ML fails: A researcher studying the effect of a job training programme includes as a LASSO candidate the participant's subsequent industry of employment. LASSO selects this variable because it strongly predicts wages. But industry is post-treatment (partly determined by the training programme), and including it blocks the effect of the programme on wages through industry upgrading. ML selection cannot detect the mediator problem without causal knowledge.
6 Conclusion
The choice between ML and theory for covariate selection is not a binary one. Theory is indispensable for specifying the causal model, avoiding bad controls, and interpreting results. ML is valuable for efficiently identifying relevant confounders in high-dimensional settings and for estimating nuisance functions flexibly. The optimal approach combines both: theory-specified causal structure, ML-estimated nuisance components, and transparent pre-specification of the procedure. Neither approach, used alone, is adequate for rigorous causal inference.
References
- Belloni, A., Chernozhukov, V., and Hansen, C. (2014). Inference on treatment effects after selection among high-dimensional controls. Review of Economic Studies, 81(2):608-650.

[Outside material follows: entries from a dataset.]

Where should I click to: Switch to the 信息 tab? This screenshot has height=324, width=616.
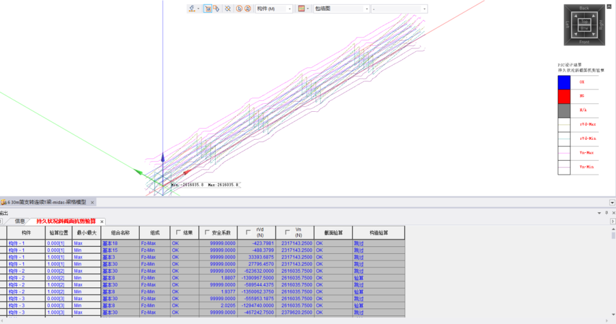click(20, 221)
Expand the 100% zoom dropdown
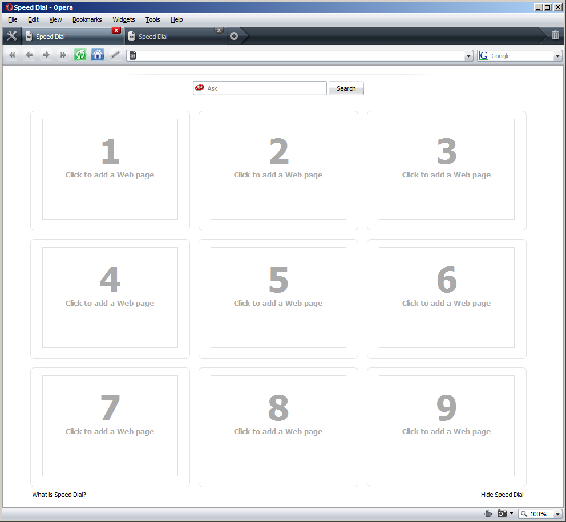The image size is (566, 522). (557, 514)
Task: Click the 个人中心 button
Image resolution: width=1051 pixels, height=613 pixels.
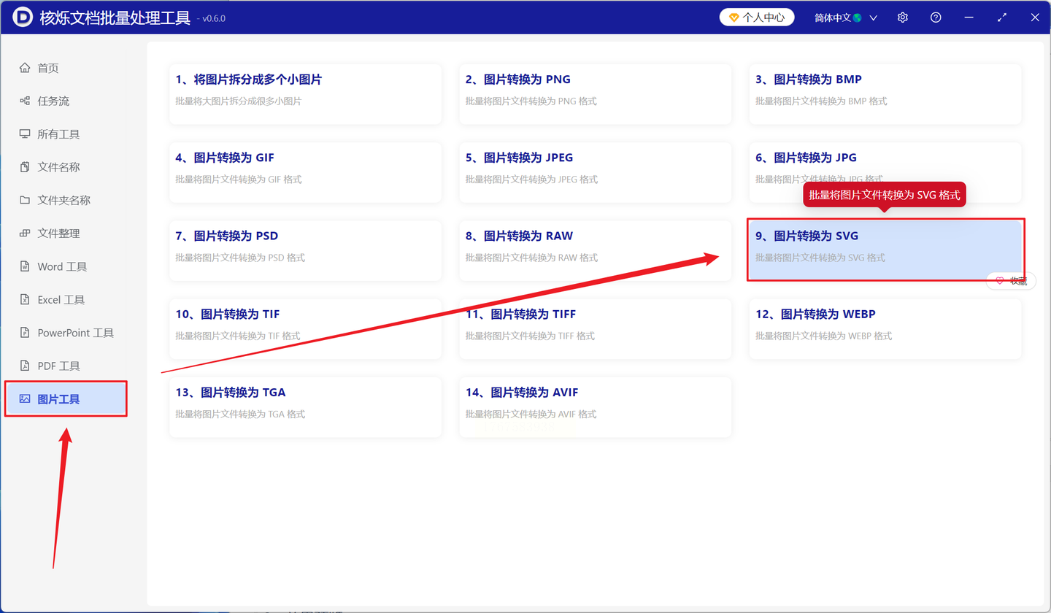Action: tap(757, 18)
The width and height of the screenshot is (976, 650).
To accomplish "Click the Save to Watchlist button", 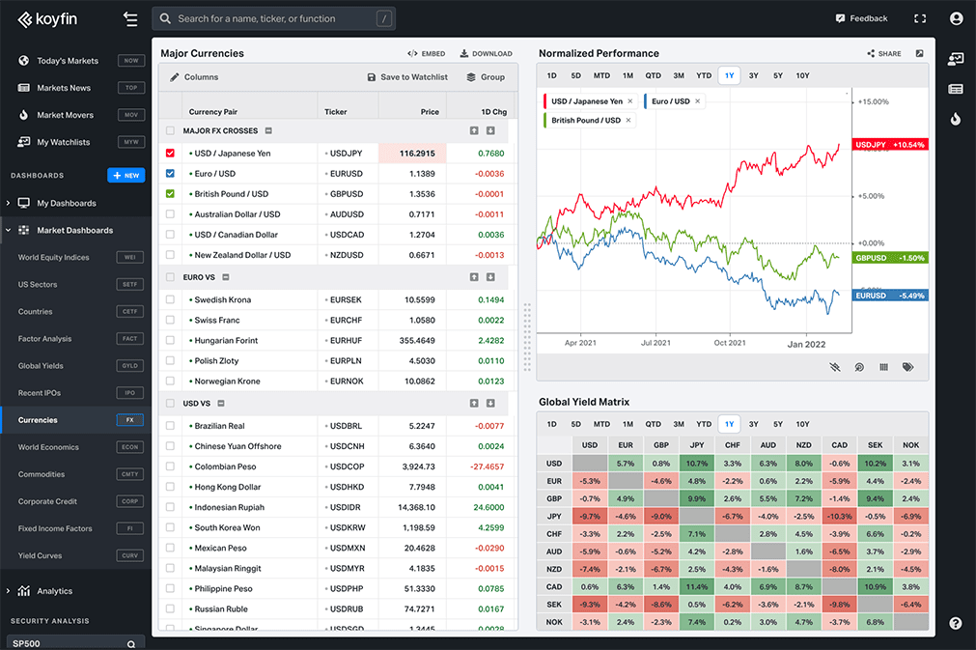I will point(407,77).
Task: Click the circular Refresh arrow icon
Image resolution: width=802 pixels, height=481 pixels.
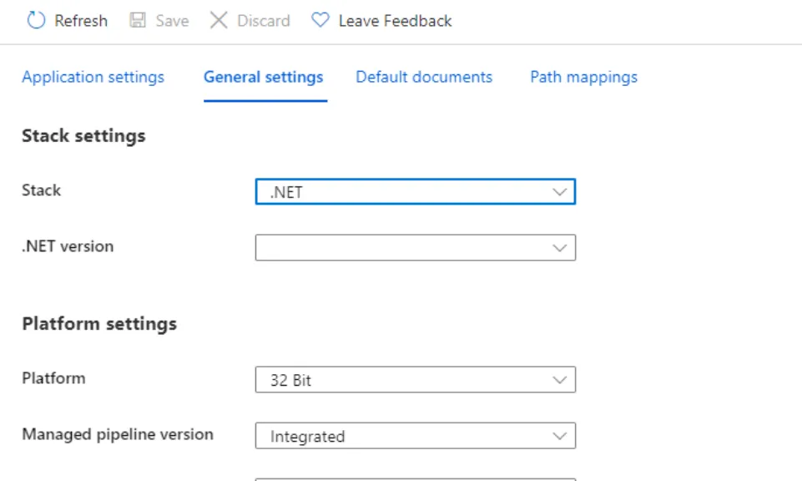Action: 36,21
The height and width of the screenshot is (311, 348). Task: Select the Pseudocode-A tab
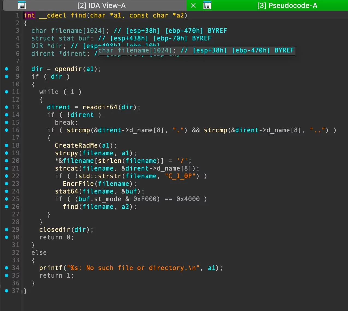(287, 5)
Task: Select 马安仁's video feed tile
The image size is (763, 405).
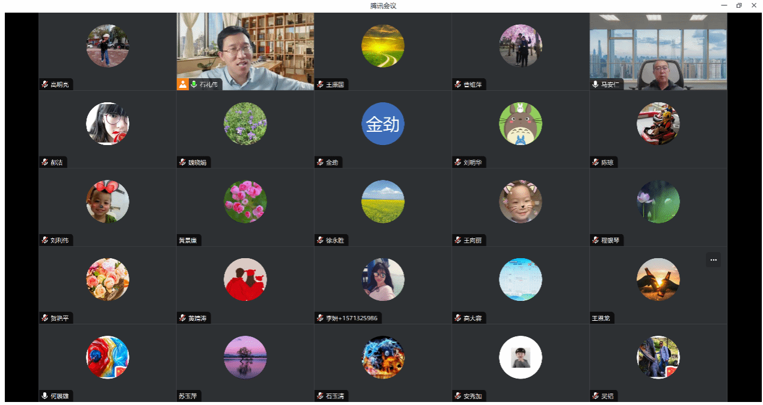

- Brodeur, A., Cook, N., and Heyes, A. (2020). Methods matter: p-hacking and publication bias in causal analysis in economics. American Economic Review, 110(11):3634-3660.
- Chernozhukov, V., Chetverikov, D., Demirer, M., Duflo, E., Hansen, C., Newey, W., and Robins, J. (2018). Double/debiased machine learning for treatment and structural parameters. Econometrics Journal, 21(1):C1-C68.
- Cinelli, C., Forney, A., and Pearl, J. (2022). A crash course in good and bad controls. Sociological Methods & Research, 53(3):1071-1104.
- Imbens, G. W. (2020). Potential outcome and directed acyclic graph approaches to causality: Relevance for empirical practice in economics. Journal of Economic Literature, 58(4):1129-1179.
- Pearl, J. (2009). Causality: Models, Reasoning, and Inference. Cambridge University Press, 2nd edition.
- Wager, S. and Athey, S. (2018). Estimation and inference of heterogeneous treatment effects using random forests. Journal of the American Statistical Association, 113(523):1228-1242.